Err, no. Look at the galleries on my site; the ones on my profile are mix of concert and club stuff. 90% of my work is club stuff.

A majority of the clubs I shoot at are extremely dark (Avalon) or have little light source. There are lights called strobes which help with most of the photos. As a lot of people don't get, I succeed in using what's available to use the little light to make it look bright, hence the confusion on your part.

Avalon is very dark, so for profile pics, like for the Felix pic, it's either front flash or a completely black pic.

And no, front shots don't look too good if there isnt a big crowd, so i only do it on packed nights (see Sebastian Ingrosso)


----------



## Jon S (Feb 16, 2011)

It's great to see Drew featured on here. I have done quite a lot of club photography myself and I can tell you that it's an extremely challenging environment. Drew's images have always been among the best and a lot of the other club photographers really look up to him.

Drew, I hope to see you soon. If you didn't know, Linda and I have moved up to the Bay Area (which is why you don't see us out in LA anymore), so let us know if you're up this way sometime.


----------



## Rukes (Feb 18, 2011)

microbi said:


> Rukes said:
> 
> 
> > Err, no.

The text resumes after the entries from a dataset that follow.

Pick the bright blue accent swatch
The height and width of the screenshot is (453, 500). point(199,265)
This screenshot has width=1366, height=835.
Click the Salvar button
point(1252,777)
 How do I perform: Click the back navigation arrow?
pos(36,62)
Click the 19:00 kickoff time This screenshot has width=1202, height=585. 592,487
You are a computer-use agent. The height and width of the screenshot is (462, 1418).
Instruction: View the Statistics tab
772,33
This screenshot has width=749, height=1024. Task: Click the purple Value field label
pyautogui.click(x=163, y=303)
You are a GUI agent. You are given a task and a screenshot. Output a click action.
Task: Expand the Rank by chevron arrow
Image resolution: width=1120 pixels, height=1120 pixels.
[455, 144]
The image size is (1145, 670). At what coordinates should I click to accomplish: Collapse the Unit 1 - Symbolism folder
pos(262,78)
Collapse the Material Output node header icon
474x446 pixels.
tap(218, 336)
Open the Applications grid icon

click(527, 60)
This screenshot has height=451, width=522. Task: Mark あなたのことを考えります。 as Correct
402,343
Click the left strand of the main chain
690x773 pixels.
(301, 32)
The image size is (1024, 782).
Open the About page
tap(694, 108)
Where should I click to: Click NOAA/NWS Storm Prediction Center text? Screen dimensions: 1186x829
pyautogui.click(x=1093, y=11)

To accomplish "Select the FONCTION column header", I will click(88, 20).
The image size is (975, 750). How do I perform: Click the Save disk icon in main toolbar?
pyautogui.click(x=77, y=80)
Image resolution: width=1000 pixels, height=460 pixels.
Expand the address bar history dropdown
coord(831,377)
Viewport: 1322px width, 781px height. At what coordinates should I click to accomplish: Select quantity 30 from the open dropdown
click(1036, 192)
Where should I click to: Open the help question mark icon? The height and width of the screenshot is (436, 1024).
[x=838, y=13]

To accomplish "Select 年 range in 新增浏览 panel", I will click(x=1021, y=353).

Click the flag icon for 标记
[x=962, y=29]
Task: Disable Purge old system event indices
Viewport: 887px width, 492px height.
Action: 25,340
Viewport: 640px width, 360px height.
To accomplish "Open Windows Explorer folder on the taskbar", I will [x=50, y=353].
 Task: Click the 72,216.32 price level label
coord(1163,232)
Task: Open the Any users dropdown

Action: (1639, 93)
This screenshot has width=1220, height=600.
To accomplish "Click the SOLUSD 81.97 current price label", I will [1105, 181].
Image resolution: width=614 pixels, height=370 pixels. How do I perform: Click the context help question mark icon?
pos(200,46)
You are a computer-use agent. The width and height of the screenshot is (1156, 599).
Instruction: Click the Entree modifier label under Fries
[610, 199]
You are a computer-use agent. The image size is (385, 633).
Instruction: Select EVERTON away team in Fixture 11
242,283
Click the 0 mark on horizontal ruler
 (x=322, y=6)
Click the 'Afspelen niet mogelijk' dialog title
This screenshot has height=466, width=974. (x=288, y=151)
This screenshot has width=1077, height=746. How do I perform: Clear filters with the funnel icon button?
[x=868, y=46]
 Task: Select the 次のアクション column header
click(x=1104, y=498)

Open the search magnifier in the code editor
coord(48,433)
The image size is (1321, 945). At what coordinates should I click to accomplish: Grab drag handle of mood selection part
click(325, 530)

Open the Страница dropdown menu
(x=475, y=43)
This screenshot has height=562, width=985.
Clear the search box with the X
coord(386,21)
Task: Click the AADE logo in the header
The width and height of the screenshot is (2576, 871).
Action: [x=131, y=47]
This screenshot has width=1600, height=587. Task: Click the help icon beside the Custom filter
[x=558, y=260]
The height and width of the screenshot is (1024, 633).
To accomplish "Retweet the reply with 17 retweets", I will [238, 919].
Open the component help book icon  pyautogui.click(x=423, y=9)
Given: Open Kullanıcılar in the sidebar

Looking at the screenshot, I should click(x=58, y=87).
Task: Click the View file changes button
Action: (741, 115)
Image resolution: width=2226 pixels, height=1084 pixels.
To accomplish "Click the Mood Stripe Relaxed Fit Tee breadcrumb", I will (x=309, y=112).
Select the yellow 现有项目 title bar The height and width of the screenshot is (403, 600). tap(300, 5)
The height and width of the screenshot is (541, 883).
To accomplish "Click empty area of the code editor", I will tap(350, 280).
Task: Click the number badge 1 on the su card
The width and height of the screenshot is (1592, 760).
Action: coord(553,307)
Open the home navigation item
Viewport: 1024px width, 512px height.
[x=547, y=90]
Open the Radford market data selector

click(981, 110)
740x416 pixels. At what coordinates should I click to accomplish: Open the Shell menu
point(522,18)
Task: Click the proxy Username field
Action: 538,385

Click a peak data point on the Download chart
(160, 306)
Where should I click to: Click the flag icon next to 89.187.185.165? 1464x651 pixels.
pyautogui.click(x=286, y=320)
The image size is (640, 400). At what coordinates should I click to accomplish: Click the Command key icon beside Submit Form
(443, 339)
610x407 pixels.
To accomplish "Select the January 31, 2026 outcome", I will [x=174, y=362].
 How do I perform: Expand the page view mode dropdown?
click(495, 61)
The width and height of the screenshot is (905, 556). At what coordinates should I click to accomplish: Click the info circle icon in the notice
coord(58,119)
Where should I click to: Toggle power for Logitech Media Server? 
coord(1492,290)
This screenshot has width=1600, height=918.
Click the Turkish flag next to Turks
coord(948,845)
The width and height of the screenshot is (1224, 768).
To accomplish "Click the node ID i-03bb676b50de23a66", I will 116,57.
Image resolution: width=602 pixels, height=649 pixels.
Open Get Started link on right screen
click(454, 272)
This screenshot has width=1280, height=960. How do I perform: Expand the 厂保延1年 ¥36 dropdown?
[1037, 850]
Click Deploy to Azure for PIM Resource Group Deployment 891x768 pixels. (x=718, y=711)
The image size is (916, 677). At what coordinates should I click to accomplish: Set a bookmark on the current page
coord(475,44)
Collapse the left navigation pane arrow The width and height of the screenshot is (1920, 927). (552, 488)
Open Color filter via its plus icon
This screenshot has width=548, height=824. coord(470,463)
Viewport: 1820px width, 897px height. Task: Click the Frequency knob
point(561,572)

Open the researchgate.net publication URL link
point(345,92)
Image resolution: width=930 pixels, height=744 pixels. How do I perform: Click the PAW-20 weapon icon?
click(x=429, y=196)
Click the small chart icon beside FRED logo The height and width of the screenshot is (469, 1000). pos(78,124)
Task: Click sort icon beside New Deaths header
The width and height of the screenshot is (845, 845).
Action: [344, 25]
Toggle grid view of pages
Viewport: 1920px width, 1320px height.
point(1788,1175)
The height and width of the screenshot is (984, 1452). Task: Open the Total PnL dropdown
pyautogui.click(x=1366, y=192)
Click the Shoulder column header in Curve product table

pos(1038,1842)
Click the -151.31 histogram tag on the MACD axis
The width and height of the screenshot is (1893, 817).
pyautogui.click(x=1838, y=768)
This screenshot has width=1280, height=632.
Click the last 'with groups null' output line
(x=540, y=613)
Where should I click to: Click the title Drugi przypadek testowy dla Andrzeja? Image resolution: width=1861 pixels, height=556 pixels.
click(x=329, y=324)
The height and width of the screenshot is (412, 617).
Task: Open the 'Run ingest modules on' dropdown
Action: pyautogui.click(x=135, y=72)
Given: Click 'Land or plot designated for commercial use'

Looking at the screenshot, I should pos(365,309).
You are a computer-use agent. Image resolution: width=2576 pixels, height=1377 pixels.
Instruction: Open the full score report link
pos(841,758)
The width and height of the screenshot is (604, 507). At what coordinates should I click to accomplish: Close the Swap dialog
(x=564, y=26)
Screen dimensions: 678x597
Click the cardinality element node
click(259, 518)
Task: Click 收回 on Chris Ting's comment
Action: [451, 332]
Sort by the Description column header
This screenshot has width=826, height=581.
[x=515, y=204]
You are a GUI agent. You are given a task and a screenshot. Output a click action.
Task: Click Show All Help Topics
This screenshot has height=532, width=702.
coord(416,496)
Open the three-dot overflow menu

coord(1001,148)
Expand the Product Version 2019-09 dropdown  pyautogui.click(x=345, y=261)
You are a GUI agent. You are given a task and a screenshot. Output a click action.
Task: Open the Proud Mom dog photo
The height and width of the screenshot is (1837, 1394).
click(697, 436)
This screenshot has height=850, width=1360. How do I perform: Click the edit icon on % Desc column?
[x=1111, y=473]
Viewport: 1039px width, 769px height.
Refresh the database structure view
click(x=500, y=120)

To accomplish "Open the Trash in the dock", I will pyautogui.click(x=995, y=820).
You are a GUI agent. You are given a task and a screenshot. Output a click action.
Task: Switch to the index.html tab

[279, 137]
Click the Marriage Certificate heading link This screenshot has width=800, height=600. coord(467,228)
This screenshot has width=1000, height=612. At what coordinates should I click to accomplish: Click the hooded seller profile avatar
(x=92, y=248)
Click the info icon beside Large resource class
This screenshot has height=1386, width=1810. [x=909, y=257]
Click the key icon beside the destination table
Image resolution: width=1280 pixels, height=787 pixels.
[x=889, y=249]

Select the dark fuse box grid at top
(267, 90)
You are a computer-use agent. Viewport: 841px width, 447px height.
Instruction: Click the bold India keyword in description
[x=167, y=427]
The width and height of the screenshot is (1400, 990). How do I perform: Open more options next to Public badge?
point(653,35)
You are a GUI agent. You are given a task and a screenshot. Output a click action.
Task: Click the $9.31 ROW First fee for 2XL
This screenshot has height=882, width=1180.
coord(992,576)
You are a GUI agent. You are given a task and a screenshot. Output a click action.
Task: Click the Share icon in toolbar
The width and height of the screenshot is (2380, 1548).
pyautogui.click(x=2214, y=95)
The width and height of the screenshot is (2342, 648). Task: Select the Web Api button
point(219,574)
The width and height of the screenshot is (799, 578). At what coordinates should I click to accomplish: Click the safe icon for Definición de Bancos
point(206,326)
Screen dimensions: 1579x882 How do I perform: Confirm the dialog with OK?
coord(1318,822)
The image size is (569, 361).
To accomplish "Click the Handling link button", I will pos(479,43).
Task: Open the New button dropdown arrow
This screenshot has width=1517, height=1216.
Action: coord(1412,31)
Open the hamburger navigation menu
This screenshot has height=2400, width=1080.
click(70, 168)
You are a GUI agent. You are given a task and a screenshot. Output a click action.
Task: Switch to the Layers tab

Look at the galleries on my site; the ones on my profile are mix of concert and club stuff. 90% of my work is club stuff.
> ...



Yes, and your point? My profile is a mix of different types of stuff I do. If you haven't reazlied, photographer profiles on here can't spam a full gallery of 50+ pictures to go with it; we have to pick ones that stand out and I chose to put some variety in there. I'm sorry you think I should hide some of the other work I have done for your personal approval. Not to mention some of the discussions dealt with Motley Crue, so I have to put some of that in there.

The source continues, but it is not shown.